Ani Lech Kaczyński, ani tym bardziej Bronisław Komorowski, ani Andrzej Duda nie zdecydowali się na ujawnienie aneksu z likwidacji Wojskowych Służb Informacyjnych (WSI). W sprawie raportu zapadł m.in. wyrok Trybunału Konstytucyjnego. Minęło jednak blisko 20 lat od emocjonującej reformy służb specjalnych, a badacze dziejów najnowszych z pewnością chcieliby zajrzeć za kulisy funkcjonowania państwa polskiego. Jaką decyzję podejmie prezydent Karol Nawrocki?
Decyzja prezydenta po analizie aneksu
Rzeczni głowy państwa, Rafał Leśkiewicz zaznaczył w Studiu PAP, że w tej chwili nie ma oficjalnej zapowiedzi odtajnienia aneksu, ale sprawa jest analizowana. – To obszerny dokument z wrażliwymi danymi dotyczącymi bezpieczeństwa państwa. Nie można podjąć takiej decyzji bez zapoznania się z całością raportu i konsultacji z ekspertami – podkreślił.
W ocenie Leśkiewicza ewentualna publikacja aneksu powinna być poprzedzona opiniami specjalistów.

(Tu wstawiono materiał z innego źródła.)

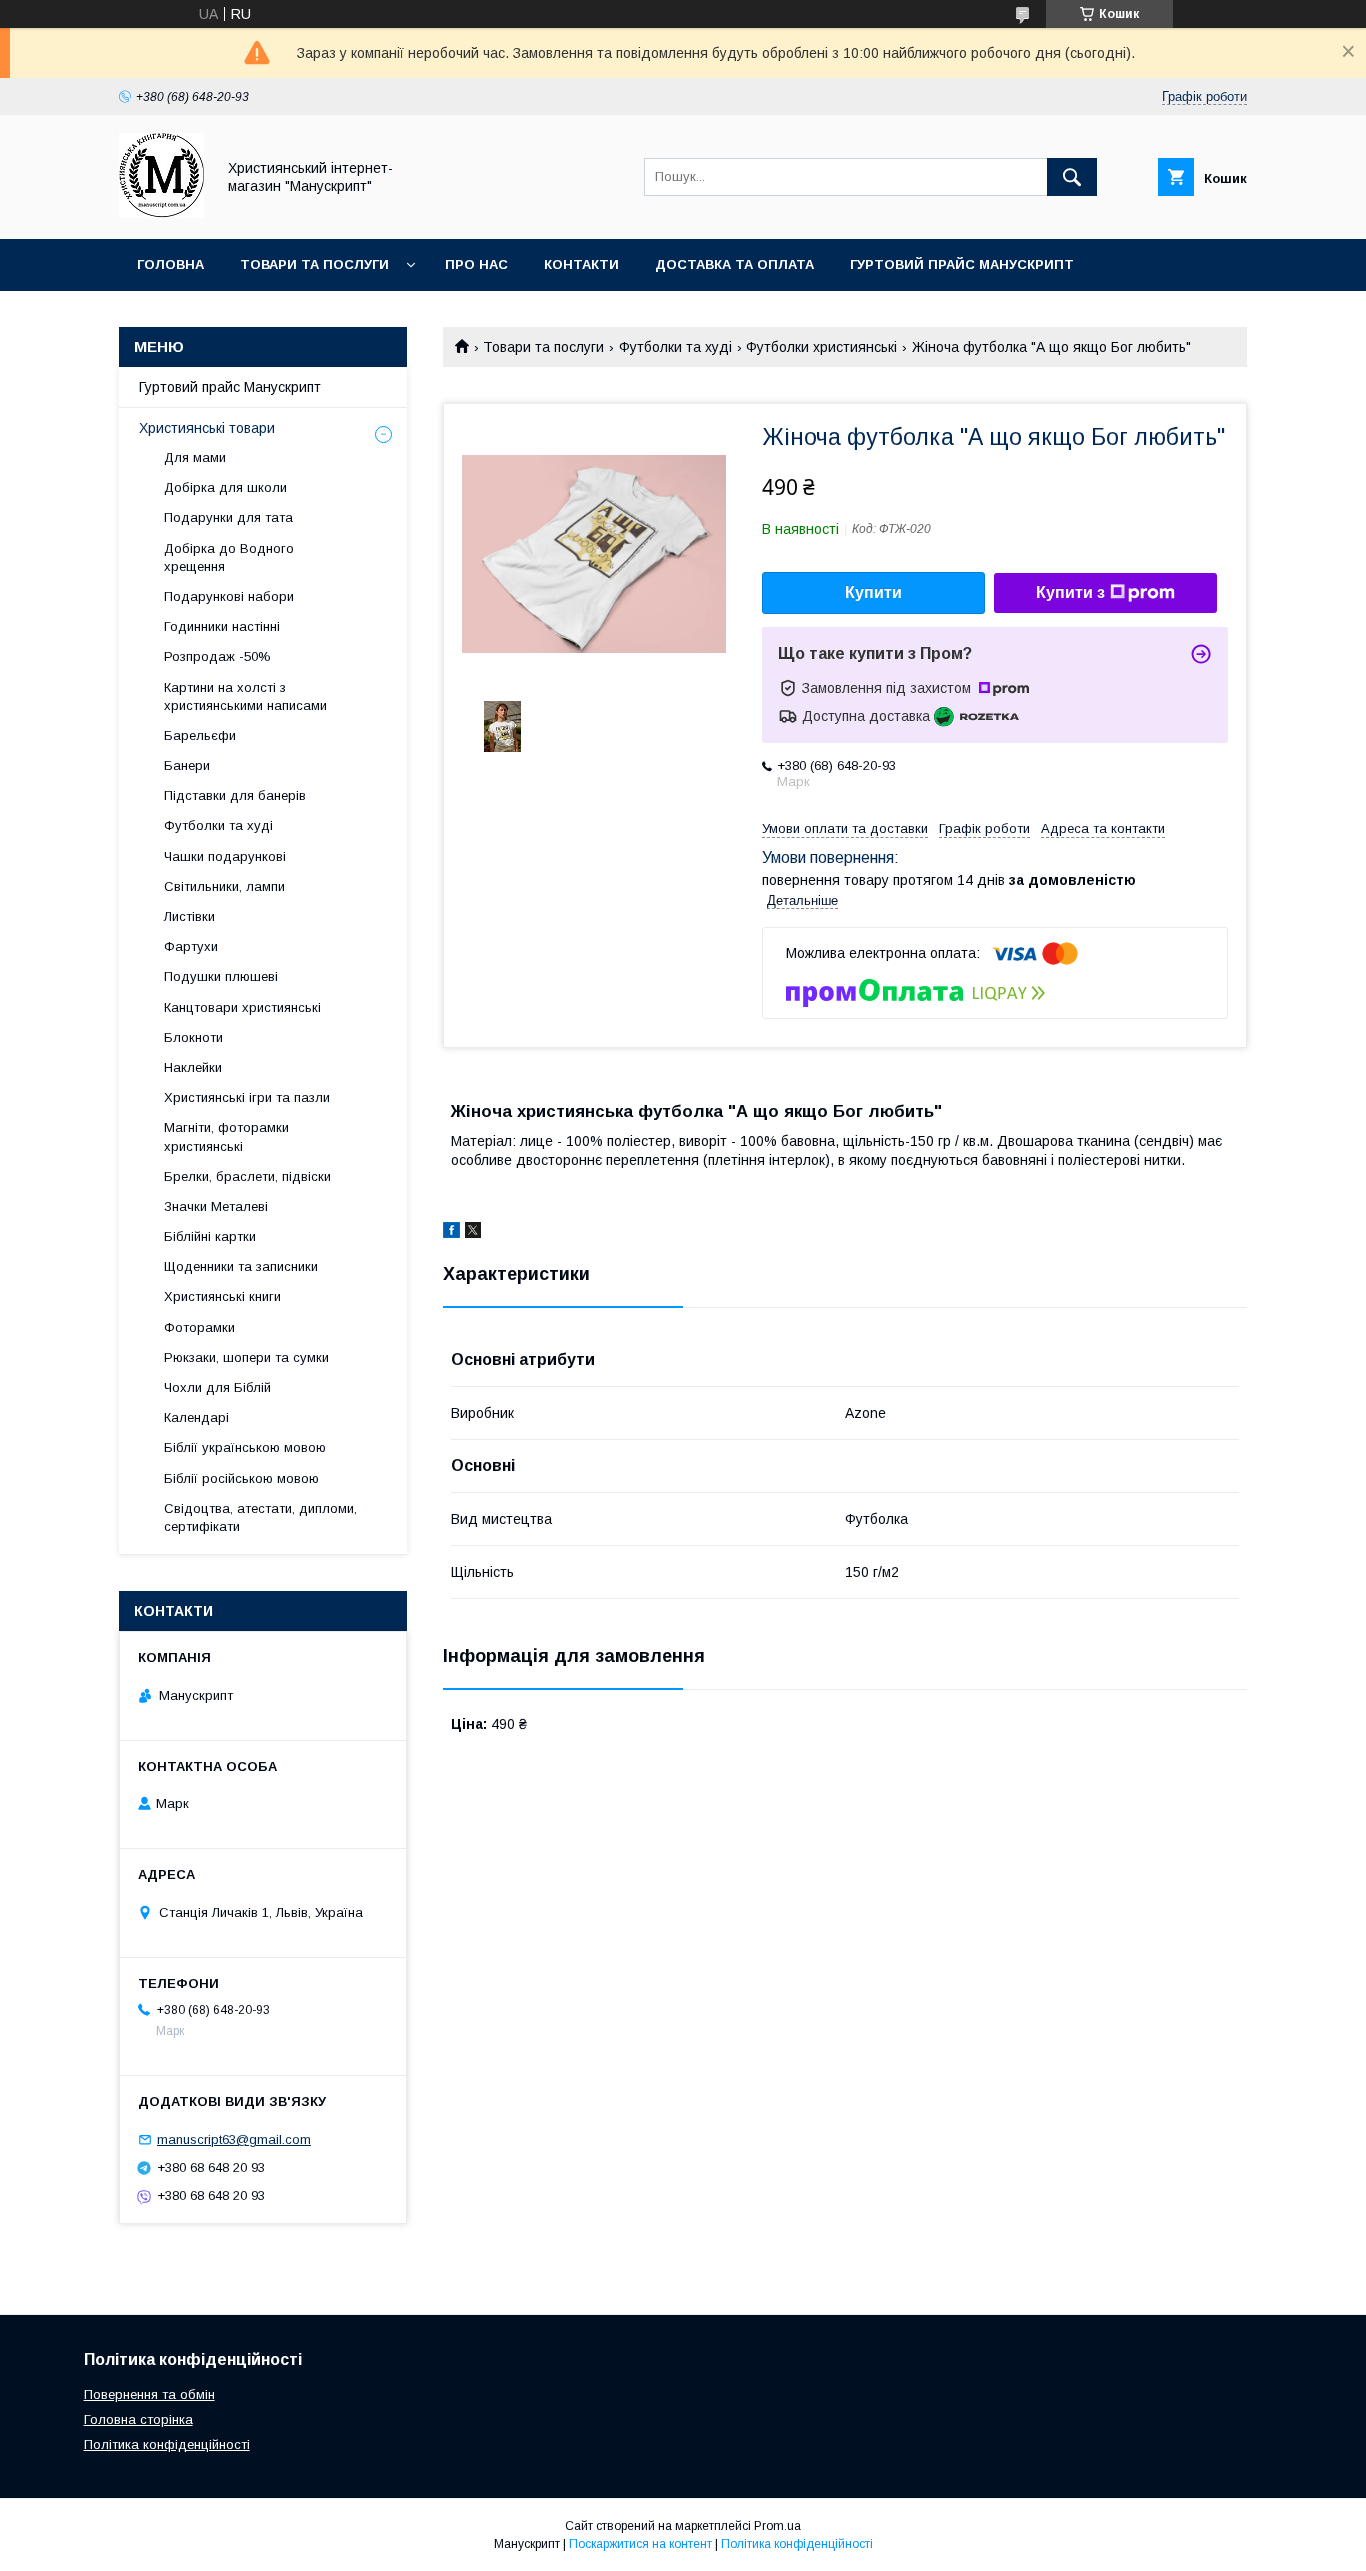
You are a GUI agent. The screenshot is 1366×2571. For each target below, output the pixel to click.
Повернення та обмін (149, 2394)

Oprócz Cenckiewicza rekomendacje w tej sprawie przedstawią także dwaj generałowie z kierownictwa BBN – Mirosław Bryś i Andrzej Kowalski.
Aneks z raportu ws. likwidacji WSI wraca co kilka lat
Aneks do raportu WSI jest zdeponowany w Kancelarii Prezydenta i co pewien czas powraca w debacie publicznej. Leśkiewicz zaznaczył, że kwestia jawności życia publicznego jest istotna, ale nie można oczekiwać, że kilka dni po zaprzysiężeniu prezydent zajmie się natychmiast jego ujawnieniem.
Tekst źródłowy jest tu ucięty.